第23話
しばらく、鳴っていたと思う。
電話の音。
何人か、呼び鈴を鳴らすのも聞こえていた。
公一が、しつっこくドアを叩いていたのも、知っている。
でも俺は、すでにテープも終わっていて、真っ黒なだけのテレビ画面を、ぼんやりと見つめ続けていた。
(まさか、あいつが……?いや、その前に、なんでこんなものがうちに?いやいや、その前に、何のためにこんなものが存在しているんだ?)

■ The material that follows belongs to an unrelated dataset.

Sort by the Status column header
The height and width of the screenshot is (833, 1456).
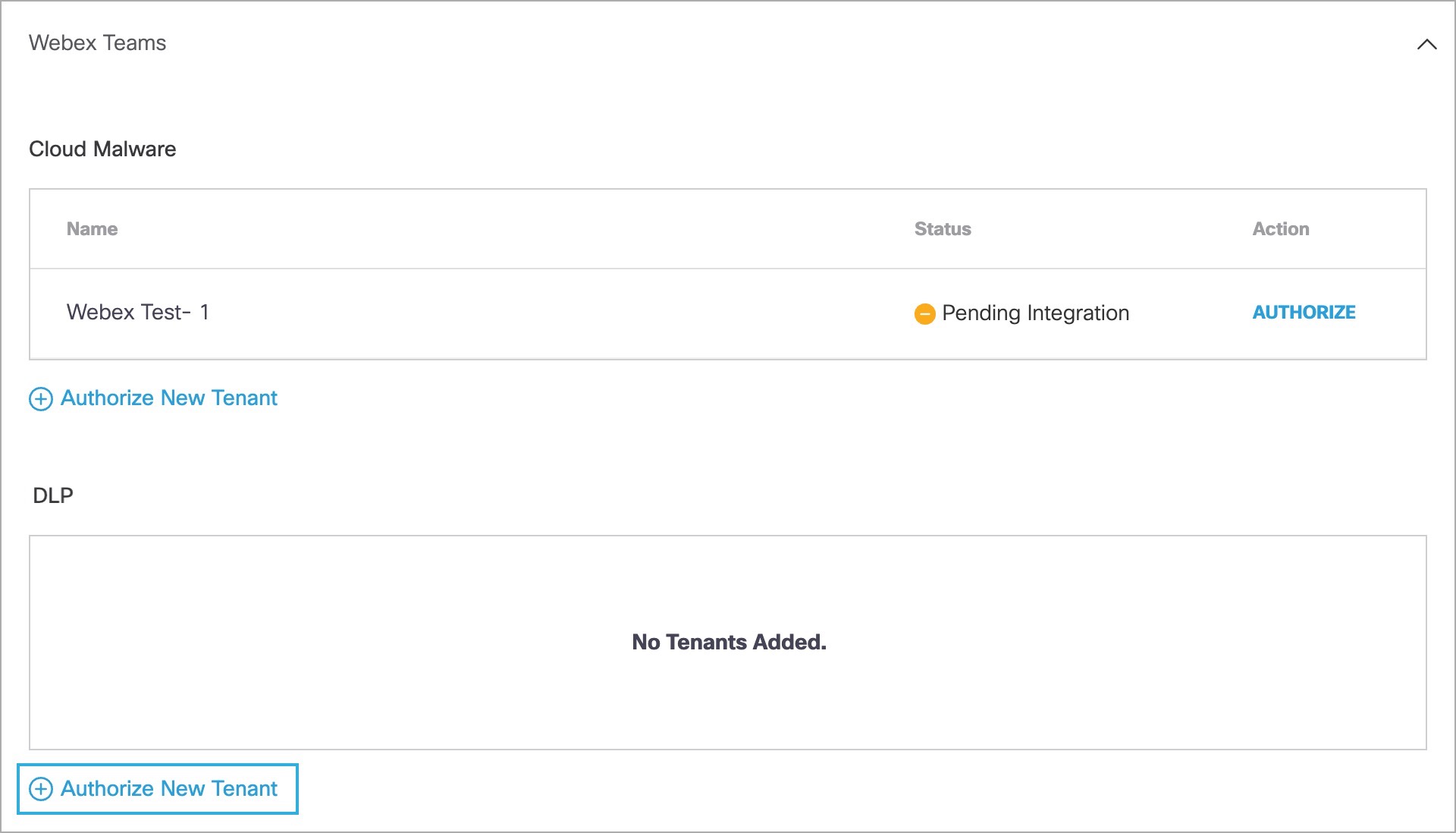pyautogui.click(x=943, y=229)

ぐるぐると同じ疑問が何度も頭の中をめぐり、結局考えているだけでは何もわからないと気づいたとき、腹の減り具合で時間の経過に気づいた。
窓の外はもうすでに、夜の闇。
(これじゃ腹も、減るわなぁ)
メシでも作ろうと立ち上がった時、玄関に人の気配がした。
しかし、一向にベルを鳴らす気配はない。
(誰だ?)
そっとドアに近付き、ドアスコープから覗いて見てみると、所在無さそうに立っていたのは唯志だった。
一瞬ためらった後、俺は勢い良くドアを開けた。
「何やってんだ、おまえ」
ギョッとしたように後ずさって、唯志はぎこちない笑いを浮かべて俺を見る。
「どうしたんだ、早く入れよ、ほら」
「あ……う、うん」
なんだか気の進まなさそうな唯志を玄関に引っ張り込み、
「何か、食うか?今、ちょうどメシ作ろうと思ってたんだよ。腹、減ってんだろ?」
「あ、うん。いただきます……」
(……おかしい)
なるべく普段通りに振る舞いながら、唯志に背を向けるようにして狭いキッチンに立つ。
(あいつ、何か変だ……何かあったのか?それとも、あれを持ってきたのは、唯志なのか?)
「ちょっと、待ってろな、すぐできるから」
「あ、はい」
全く、何も気づかないフリをしつつ気配を伺っていると、どうやら唯志はキョロキョロとあたりを探っている。
探しているのだ、あれを。
でもまだあれは、ビデオデッキの中。
袋は確か、そう……机の下。
唯志が気がつくハズがない。
でも、万が一、という事も有り得る。
「あっ、わりい唯志。醤油、きらしちまった。ちょっとそこのコンビニ行って買ってきてくれないか?」
「え?ああ、うん」
唯志を一旦追い出し、俺は慌ててビデオをベッドの下に隠す。
何しろコンビニはすぐ近くなのだ。もたもたしてたら唯志が帰ってきてしまう。
ビデオを隠し終わって、キッチンの定位置に戻った時、唯志が帰ってきた。
「これで、いい?」
「おう、サンキュ。金、あとでな」
「いいよ、これくらい。いつもご馳走になってるし」
申し訳程度に、買って来てもらった醤油をたらし、出来上がり。
「お待たせっ」
「うわぁ、うまそう!」
落ち着かなさそうに座っていた唯志だが、この時ばかりは素に戻って、素直に喜ぶ。
よほど腹が減っていたらしい。
唯志にしてはめずらしく、ガツガツと食らいつくのを見ながら、俺はベッドを背もたれにして座った。
後ろに手をまわすと、すぐそこにビデオがある。
(たぶん、これ探しに来たんだろうなぁ……どう切り出したもんか)
考えたとたん、食欲が失せた。
知らない間に、目の前で一気に平らげる唯志を見つめていたらしい。ふと、目が合った。
「どうしたの、純平さん。僕、何か変?」
「えっ?!いや、いい食いっぷりだと思って、さ」
あわてて、ごまかす。
「それより、今日はどうしたんだ?何か、あったのか?」
「え……あ、うん……まぁ……」
とたんに、唯志の態度が再び落ち着きのないものになる。
「いや、別に何でもないんだ。ただなんとなく、純平さんの顔でも見たいなぁ、と思って、ね」
「ああ、そうかい。こんな顔でよかったら、いくらでも見てってくれ、気の済むまでな」
「うん、そうするよ」
そう答えた唯志は、もう、もとのポーカーフェイス。
あれがここには無いと確信したからだろうか。唯志はすっかりいつもの落ち着きを取り戻していた。
(ここにある、って知ったら、この表情がどう変わるだろう?)
ふいに、意地の悪さが頭をもたげてきた。